Objetivo 1: En el fragmento sobre el futuro como proyecto político, ¿a qué tres cosas se opone Thiel?
Objetivo 2: Duplique el pasaje del fragmento sobre el futuro como proyecto político que empieza con "Si la idea del" y sigue hasta "de los poderes.".

Fragmento de origen:
◆ ◆ ◆

Para White es relevante la manera en que las creencias acerca del futuro configuran las expectativas sobre quién debe tener el poder, cómo debe ser ejercido y con qué propósitos. Argumenta que: “el surgimiento de la democracia moderna en Europa coincidió con nuevas formas de pensar sobre el tiempo. En los siglos XVIII y XIX las ideas emergentes sobre un futuro que podía ser distinto del presente y susceptible de influencia estimuló la participación masiva en la política. Los movimientos de la izquierda plantean el futuro como el lugar de los ideales y los ismos, como el socialismo o el liberalismo sentaron las bases para encontrar una causa común”. Por otro lado, los autoritarios han usado el futuro para pacificar a la gente y mantener el poder fuera de sus manos. El remate del argumento es relevante: proyectar la democracia, la prosperidad y la justicia hacia el futuro es una manera de conseguir la aceptación de su ausencia en el presente.

Si la idea del futuro es un proyecto político, debe preguntarse quién tiene control sobre el mismo, lo que de alguna manera remite a la naturaleza de un sistema democrático, mucho más allá de sus rasgos más inmediatos como pueden ser las elecciones o la separación de los poderes.

¿Cómo se va imponiendo una visión del futuro como proyecto político? Esta cuestión está en el centro de los debates sobre la organización social y su control. Una postura radical al respecto es la planteada desde hace más de dos décadas por Peter Thiel: pienso que la política es demasiado intensa. Por eso soy un libertario. La política hace que la gente se enfade, destruye relaciones y polariza las visiones de las personas; el mundo es nosotros contra ellos; la gente buena contra la otra. La política es interferir en la vida de los otros sin su consentimiento. Thiel promueve la idea de que la auténtica libertad humana es una precondición para el bien mayor. Por eso está en contra de los impuestos confiscatorios, los colectivos totalitarios y las ideologías.

Thiel no cree en la competencia económica porque gasta mucha energía, promueve la imitación y produce fricciones al consumir recursos que son escasos. La solución para él está en el progreso vertical de la tecnología y los monopolios creativos que pueden planificar a largo plazo. Los ingenieros deben ir por delante de los banqueros y de los abogados. Hacen falta fundadores de un nuevo orden que se parezcan a las monarquías feudales pero que son los únicos capaces de promover los avances en la sociedad, una plutocracia tecnológica. Quisiera vivir en un mundo donde no hubiera política, afirma.

◆ ◆ ◆

Material mostrado:
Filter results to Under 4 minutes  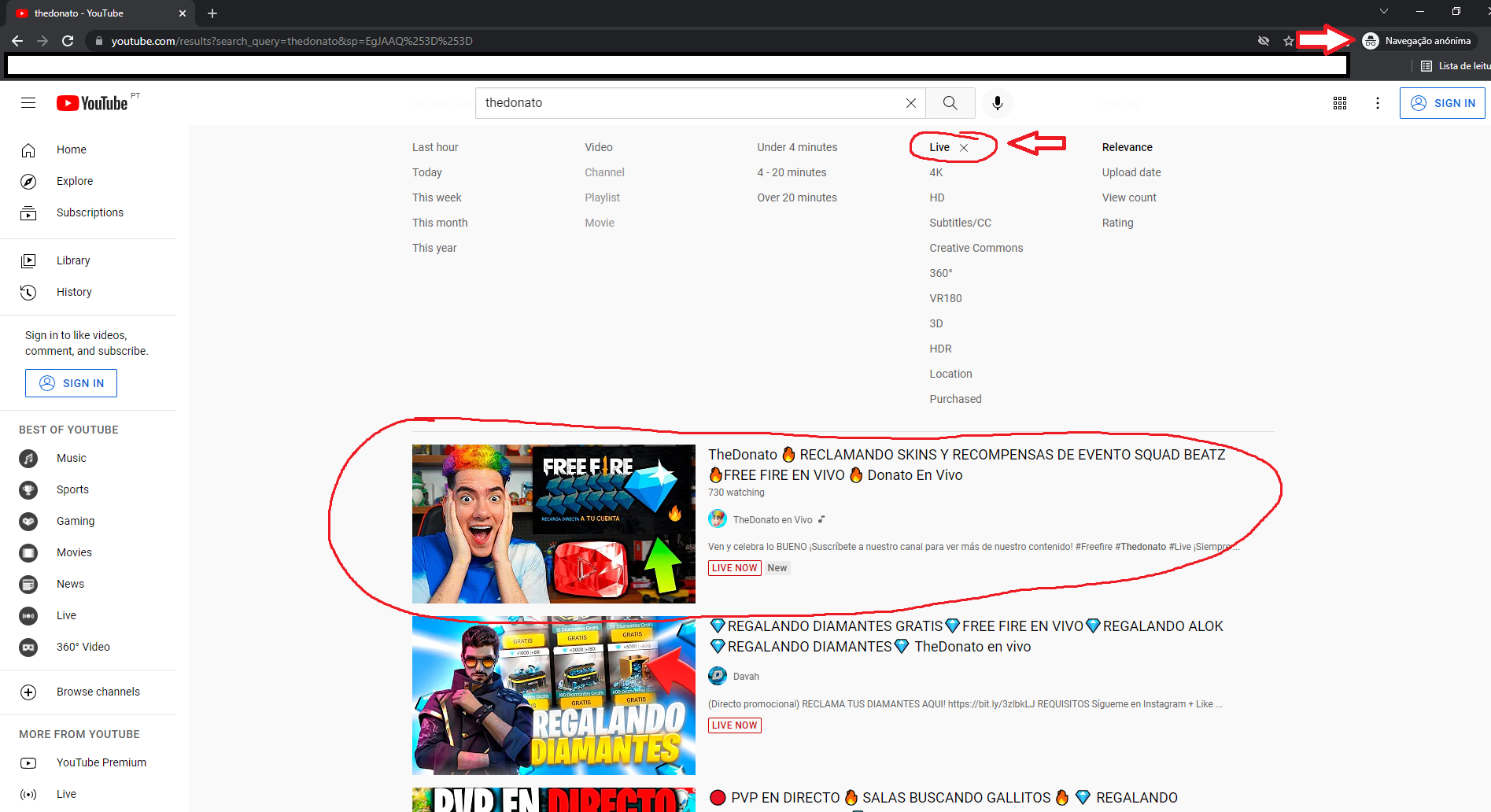[796, 147]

◆ ◆ ◆

Respuesta correcta 1: A los impuestos confiscatorios, los colectivos totalitarios y las ideologías.

Respuesta correcta 2:
Si la idea del futuro es un proyecto político, debe preguntarse quién tiene control sobre el mismo, lo que de alguna manera remite a la naturaleza de un sistema democrático, mucho más allá de sus rasgos más inmediatos como pueden ser las elecciones o la separación de los poderes.